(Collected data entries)
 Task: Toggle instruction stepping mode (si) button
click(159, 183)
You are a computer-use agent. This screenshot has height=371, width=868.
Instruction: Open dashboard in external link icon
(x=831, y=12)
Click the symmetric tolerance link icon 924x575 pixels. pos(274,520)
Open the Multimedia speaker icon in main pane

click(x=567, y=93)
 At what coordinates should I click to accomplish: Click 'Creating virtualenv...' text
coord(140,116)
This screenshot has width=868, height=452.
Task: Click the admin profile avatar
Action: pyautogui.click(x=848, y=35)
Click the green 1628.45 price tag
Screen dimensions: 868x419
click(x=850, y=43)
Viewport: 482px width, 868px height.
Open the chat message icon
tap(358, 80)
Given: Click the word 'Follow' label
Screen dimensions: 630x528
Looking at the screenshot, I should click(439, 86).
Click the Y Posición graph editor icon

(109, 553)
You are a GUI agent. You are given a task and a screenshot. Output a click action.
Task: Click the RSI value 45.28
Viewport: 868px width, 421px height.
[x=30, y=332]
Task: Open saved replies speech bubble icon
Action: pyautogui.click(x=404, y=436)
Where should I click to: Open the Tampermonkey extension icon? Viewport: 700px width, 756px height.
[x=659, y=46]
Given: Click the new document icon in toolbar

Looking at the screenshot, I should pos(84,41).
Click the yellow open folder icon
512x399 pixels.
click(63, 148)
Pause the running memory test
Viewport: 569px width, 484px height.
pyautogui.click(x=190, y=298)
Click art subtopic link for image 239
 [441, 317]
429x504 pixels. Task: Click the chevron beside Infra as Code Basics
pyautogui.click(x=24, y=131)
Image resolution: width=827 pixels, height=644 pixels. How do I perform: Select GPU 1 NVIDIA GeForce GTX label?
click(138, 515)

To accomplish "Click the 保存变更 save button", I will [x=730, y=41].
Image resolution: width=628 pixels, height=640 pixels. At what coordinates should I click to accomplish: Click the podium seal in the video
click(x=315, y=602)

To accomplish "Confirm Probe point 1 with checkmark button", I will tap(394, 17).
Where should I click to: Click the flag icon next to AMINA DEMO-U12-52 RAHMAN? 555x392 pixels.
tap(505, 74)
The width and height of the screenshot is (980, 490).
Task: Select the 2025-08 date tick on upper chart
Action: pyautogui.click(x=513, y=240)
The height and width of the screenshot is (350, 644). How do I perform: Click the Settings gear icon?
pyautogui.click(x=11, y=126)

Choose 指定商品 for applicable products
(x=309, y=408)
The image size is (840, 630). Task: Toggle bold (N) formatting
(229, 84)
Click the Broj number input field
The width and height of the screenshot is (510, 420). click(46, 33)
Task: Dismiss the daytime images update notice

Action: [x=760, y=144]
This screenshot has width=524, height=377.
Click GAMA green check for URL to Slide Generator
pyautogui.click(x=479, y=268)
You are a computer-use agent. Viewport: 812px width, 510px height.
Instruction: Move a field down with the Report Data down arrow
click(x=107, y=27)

→ Task instructions: Restate every entry exactly. Leave nothing out.

→ Exercise answer:
 Task: Toggle instruction stepping mode (si) button
click(159, 183)
You are a computer-use agent. This screenshot has height=371, width=868.
Instruction: Open dashboard in external link icon
(x=831, y=12)
Click the symmetric tolerance link icon 924x575 pixels. pos(274,520)
Open the Multimedia speaker icon in main pane

click(x=567, y=93)
 At what coordinates should I click to accomplish: Click 'Creating virtualenv...' text
coord(140,116)
This screenshot has width=868, height=452.
Task: Click the admin profile avatar
Action: pyautogui.click(x=848, y=35)
Click the green 1628.45 price tag
Screen dimensions: 868x419
click(x=850, y=43)
Viewport: 482px width, 868px height.
Open the chat message icon
tap(358, 80)
Given: Click the word 'Follow' label
Screen dimensions: 630x528
Looking at the screenshot, I should click(439, 86).
Click the Y Posición graph editor icon

(109, 553)
You are a GUI agent. You are given a task and a screenshot. Output a click action.
Task: Click the RSI value 45.28
Viewport: 868px width, 421px height.
[x=30, y=332]
Task: Open saved replies speech bubble icon
Action: pyautogui.click(x=404, y=436)
Where should I click to: Open the Tampermonkey extension icon? Viewport: 700px width, 756px height.
[x=659, y=46]
Given: Click the new document icon in toolbar

Looking at the screenshot, I should pos(84,41).
Click the yellow open folder icon
512x399 pixels.
click(63, 148)
Pause the running memory test
Viewport: 569px width, 484px height.
pyautogui.click(x=190, y=298)
Click art subtopic link for image 239
 [441, 317]
429x504 pixels. Task: Click the chevron beside Infra as Code Basics
pyautogui.click(x=24, y=131)
Image resolution: width=827 pixels, height=644 pixels. How do I perform: Select GPU 1 NVIDIA GeForce GTX label?
click(138, 515)

To accomplish "Click the 保存变更 save button", I will [x=730, y=41].
Image resolution: width=628 pixels, height=640 pixels. At what coordinates should I click to accomplish: Click the podium seal in the video
click(x=315, y=602)

To accomplish "Confirm Probe point 1 with checkmark button", I will tap(394, 17).
Where should I click to: Click the flag icon next to AMINA DEMO-U12-52 RAHMAN? 555x392 pixels.
tap(505, 74)
The width and height of the screenshot is (980, 490).
Task: Select the 2025-08 date tick on upper chart
Action: pyautogui.click(x=513, y=240)
The height and width of the screenshot is (350, 644). How do I perform: Click the Settings gear icon?
pyautogui.click(x=11, y=126)

Choose 指定商品 for applicable products
(x=309, y=408)
The image size is (840, 630). Task: Toggle bold (N) formatting
(229, 84)
Click the Broj number input field
The width and height of the screenshot is (510, 420). click(46, 33)
Task: Dismiss the daytime images update notice

Action: [x=760, y=144]
This screenshot has width=524, height=377.
Click GAMA green check for URL to Slide Generator
pyautogui.click(x=479, y=268)
You are a computer-use agent. Viewport: 812px width, 510px height.
Instruction: Move a field down with the Report Data down arrow
click(x=107, y=27)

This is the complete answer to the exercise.